> _What is expected_:
For every entry that follows, return an identical copy.

> _Exercise data_:
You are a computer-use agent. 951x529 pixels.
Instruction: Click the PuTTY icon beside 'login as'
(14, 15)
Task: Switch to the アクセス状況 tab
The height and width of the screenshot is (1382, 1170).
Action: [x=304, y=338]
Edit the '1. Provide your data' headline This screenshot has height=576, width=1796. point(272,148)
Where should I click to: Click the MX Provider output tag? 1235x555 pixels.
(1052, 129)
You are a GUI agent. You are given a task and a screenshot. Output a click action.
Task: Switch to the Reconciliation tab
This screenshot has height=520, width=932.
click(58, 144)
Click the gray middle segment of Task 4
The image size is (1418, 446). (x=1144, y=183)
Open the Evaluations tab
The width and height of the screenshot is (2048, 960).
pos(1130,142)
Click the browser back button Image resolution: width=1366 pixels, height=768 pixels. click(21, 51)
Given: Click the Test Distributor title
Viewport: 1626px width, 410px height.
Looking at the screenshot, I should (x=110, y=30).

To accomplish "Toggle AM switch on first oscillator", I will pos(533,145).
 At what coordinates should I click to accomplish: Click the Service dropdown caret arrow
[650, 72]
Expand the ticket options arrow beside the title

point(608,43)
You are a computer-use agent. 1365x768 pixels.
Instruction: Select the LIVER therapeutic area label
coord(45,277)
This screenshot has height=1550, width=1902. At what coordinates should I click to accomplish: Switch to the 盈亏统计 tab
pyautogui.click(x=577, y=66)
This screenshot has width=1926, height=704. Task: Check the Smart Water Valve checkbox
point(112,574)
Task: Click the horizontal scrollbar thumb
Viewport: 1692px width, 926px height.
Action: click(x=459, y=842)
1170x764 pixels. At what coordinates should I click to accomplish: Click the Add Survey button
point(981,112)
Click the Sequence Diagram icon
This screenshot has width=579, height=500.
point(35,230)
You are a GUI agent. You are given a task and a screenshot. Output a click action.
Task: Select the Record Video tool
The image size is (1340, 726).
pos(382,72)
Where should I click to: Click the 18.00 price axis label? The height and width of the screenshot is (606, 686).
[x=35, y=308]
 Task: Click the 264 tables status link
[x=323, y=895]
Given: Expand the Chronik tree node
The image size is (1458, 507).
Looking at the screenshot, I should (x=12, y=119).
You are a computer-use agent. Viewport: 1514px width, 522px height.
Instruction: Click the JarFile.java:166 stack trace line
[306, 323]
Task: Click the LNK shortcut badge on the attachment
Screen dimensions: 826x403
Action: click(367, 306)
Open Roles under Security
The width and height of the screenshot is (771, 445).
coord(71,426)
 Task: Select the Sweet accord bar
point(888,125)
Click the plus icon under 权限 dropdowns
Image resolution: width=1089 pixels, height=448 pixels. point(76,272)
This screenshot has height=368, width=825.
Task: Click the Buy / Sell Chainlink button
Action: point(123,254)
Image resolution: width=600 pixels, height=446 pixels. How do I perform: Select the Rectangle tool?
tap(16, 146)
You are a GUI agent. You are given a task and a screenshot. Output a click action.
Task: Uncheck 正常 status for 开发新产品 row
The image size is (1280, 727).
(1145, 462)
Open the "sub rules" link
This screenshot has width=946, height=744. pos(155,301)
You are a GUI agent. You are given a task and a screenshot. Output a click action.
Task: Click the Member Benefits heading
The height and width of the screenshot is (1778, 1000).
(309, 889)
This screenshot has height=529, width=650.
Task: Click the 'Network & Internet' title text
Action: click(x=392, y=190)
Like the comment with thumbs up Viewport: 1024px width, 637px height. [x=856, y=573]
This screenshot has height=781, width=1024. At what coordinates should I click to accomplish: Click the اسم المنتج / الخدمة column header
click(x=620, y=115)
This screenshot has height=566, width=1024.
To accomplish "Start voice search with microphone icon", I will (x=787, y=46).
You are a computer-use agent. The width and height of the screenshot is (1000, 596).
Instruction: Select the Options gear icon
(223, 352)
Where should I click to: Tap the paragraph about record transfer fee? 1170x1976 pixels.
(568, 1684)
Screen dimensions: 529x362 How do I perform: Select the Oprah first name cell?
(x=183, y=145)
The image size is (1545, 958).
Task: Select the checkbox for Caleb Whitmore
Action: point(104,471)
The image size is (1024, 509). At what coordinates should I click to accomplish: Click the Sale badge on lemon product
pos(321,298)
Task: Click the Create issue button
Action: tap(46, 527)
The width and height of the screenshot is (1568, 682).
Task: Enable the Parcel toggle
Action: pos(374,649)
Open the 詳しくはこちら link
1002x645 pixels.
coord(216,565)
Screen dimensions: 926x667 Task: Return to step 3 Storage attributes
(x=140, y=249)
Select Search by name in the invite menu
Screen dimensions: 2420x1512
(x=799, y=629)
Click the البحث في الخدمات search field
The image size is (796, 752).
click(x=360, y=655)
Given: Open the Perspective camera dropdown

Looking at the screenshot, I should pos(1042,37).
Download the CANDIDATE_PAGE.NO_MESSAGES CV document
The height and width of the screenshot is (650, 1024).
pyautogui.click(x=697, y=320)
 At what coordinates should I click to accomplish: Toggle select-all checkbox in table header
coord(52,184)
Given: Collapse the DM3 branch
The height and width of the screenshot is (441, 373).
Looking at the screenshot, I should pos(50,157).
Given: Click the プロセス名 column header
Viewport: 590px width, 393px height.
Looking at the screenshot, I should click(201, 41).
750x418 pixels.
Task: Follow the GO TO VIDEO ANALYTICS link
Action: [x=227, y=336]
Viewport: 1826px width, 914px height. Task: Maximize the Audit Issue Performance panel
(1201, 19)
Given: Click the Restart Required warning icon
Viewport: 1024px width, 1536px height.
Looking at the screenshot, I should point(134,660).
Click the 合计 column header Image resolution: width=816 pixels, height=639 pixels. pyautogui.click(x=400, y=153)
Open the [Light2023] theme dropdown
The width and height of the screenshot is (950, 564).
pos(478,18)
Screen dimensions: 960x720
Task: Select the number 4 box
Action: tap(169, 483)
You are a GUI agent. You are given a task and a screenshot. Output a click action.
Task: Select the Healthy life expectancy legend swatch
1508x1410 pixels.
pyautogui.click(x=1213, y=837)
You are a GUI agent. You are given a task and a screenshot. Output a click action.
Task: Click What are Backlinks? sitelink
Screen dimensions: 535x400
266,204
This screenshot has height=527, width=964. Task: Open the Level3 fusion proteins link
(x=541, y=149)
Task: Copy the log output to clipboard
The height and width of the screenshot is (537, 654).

> _Response_:
You are a computer-use agent. 951x529 pixels.
Instruction: Click the PuTTY icon beside 'login as'
(14, 15)
Task: Switch to the アクセス状況 tab
The height and width of the screenshot is (1382, 1170).
Action: [x=304, y=338]
Edit the '1. Provide your data' headline This screenshot has height=576, width=1796. point(272,148)
Where should I click to: Click the MX Provider output tag? 1235x555 pixels.
(1052, 129)
You are a GUI agent. You are given a task and a screenshot. Output a click action.
Task: Switch to the Reconciliation tab
This screenshot has height=520, width=932.
click(58, 144)
Click the gray middle segment of Task 4
The image size is (1418, 446). (x=1144, y=183)
Open the Evaluations tab
The width and height of the screenshot is (2048, 960).
pos(1130,142)
Click the browser back button Image resolution: width=1366 pixels, height=768 pixels. click(21, 51)
Given: Click the Test Distributor title
Viewport: 1626px width, 410px height.
Looking at the screenshot, I should (x=110, y=30).

To accomplish "Toggle AM switch on first oscillator", I will pos(533,145).
 At what coordinates should I click to accomplish: Click the Service dropdown caret arrow
[650, 72]
Expand the ticket options arrow beside the title

point(608,43)
You are a computer-use agent. 1365x768 pixels.
Instruction: Select the LIVER therapeutic area label
coord(45,277)
This screenshot has height=1550, width=1902. At what coordinates should I click to accomplish: Switch to the 盈亏统计 tab
pyautogui.click(x=577, y=66)
This screenshot has width=1926, height=704. Task: Check the Smart Water Valve checkbox
point(112,574)
Task: Click the horizontal scrollbar thumb
Viewport: 1692px width, 926px height.
Action: click(x=459, y=842)
1170x764 pixels. At what coordinates should I click to accomplish: Click the Add Survey button
point(981,112)
Click the Sequence Diagram icon
This screenshot has width=579, height=500.
point(35,230)
You are a GUI agent. You are given a task and a screenshot. Output a click action.
Task: Select the Record Video tool
The image size is (1340, 726).
pos(382,72)
Where should I click to: Click the 18.00 price axis label? The height and width of the screenshot is (606, 686).
[x=35, y=308]
 Task: Click the 264 tables status link
[x=323, y=895]
Given: Expand the Chronik tree node
The image size is (1458, 507).
Looking at the screenshot, I should (x=12, y=119).
You are a computer-use agent. Viewport: 1514px width, 522px height.
Instruction: Click the JarFile.java:166 stack trace line
[306, 323]
Task: Click the LNK shortcut badge on the attachment
Screen dimensions: 826x403
Action: click(367, 306)
Open Roles under Security
The width and height of the screenshot is (771, 445).
coord(71,426)
 Task: Select the Sweet accord bar
point(888,125)
Click the plus icon under 权限 dropdowns
Image resolution: width=1089 pixels, height=448 pixels. point(76,272)
This screenshot has height=368, width=825.
Task: Click the Buy / Sell Chainlink button
Action: point(123,254)
Image resolution: width=600 pixels, height=446 pixels. How do I perform: Select the Rectangle tool?
tap(16, 146)
You are a GUI agent. You are given a task and a screenshot. Output a click action.
Task: Uncheck 正常 status for 开发新产品 row
The image size is (1280, 727).
(1145, 462)
Open the "sub rules" link
This screenshot has width=946, height=744. pos(155,301)
You are a GUI agent. You are given a task and a screenshot. Output a click action.
Task: Click the Member Benefits heading
The height and width of the screenshot is (1778, 1000).
(309, 889)
This screenshot has height=529, width=650.
Task: Click the 'Network & Internet' title text
Action: click(x=392, y=190)
Like the comment with thumbs up Viewport: 1024px width, 637px height. [x=856, y=573]
This screenshot has height=781, width=1024. At what coordinates should I click to accomplish: Click the اسم المنتج / الخدمة column header
click(x=620, y=115)
This screenshot has height=566, width=1024.
To accomplish "Start voice search with microphone icon", I will (x=787, y=46).
You are a computer-use agent. The width and height of the screenshot is (1000, 596).
Instruction: Select the Options gear icon
(223, 352)
Where should I click to: Tap the paragraph about record transfer fee? 1170x1976 pixels.
(568, 1684)
Screen dimensions: 529x362 How do I perform: Select the Oprah first name cell?
(x=183, y=145)
The image size is (1545, 958).
Task: Select the checkbox for Caleb Whitmore
Action: point(104,471)
The image size is (1024, 509). At what coordinates should I click to accomplish: Click the Sale badge on lemon product
pos(321,298)
Task: Click the Create issue button
Action: tap(46, 527)
The width and height of the screenshot is (1568, 682).
Task: Enable the Parcel toggle
Action: pos(374,649)
Open the 詳しくはこちら link
1002x645 pixels.
coord(216,565)
Screen dimensions: 926x667 Task: Return to step 3 Storage attributes
(x=140, y=249)
Select Search by name in the invite menu
Screen dimensions: 2420x1512
(x=799, y=629)
Click the البحث في الخدمات search field
The image size is (796, 752).
click(x=360, y=655)
Given: Open the Perspective camera dropdown

Looking at the screenshot, I should pos(1042,37).
Download the CANDIDATE_PAGE.NO_MESSAGES CV document
The height and width of the screenshot is (650, 1024).
pyautogui.click(x=697, y=320)
 At what coordinates should I click to accomplish: Toggle select-all checkbox in table header
coord(52,184)
Given: Collapse the DM3 branch
The height and width of the screenshot is (441, 373).
Looking at the screenshot, I should pos(50,157).
Given: Click the プロセス名 column header
Viewport: 590px width, 393px height.
Looking at the screenshot, I should click(201, 41).
750x418 pixels.
Task: Follow the GO TO VIDEO ANALYTICS link
Action: [x=227, y=336]
Viewport: 1826px width, 914px height. Task: Maximize the Audit Issue Performance panel
(1201, 19)
Given: Click the Restart Required warning icon
Viewport: 1024px width, 1536px height.
Looking at the screenshot, I should point(134,660).
Click the 合计 column header Image resolution: width=816 pixels, height=639 pixels. pyautogui.click(x=400, y=153)
Open the [Light2023] theme dropdown
The width and height of the screenshot is (950, 564).
pos(478,18)
Screen dimensions: 960x720
Task: Select the number 4 box
Action: tap(169, 483)
You are a GUI agent. You are given a task and a screenshot. Output a click action.
Task: Select the Healthy life expectancy legend swatch
1508x1410 pixels.
pyautogui.click(x=1213, y=837)
You are a GUI agent. You are given a task and a screenshot. Output a click action.
Task: Click What are Backlinks? sitelink
Screen dimensions: 535x400
266,204
This screenshot has height=527, width=964. Task: Open the Level3 fusion proteins link
(x=541, y=149)
Task: Copy the log output to clipboard
The height and width of the screenshot is (537, 654).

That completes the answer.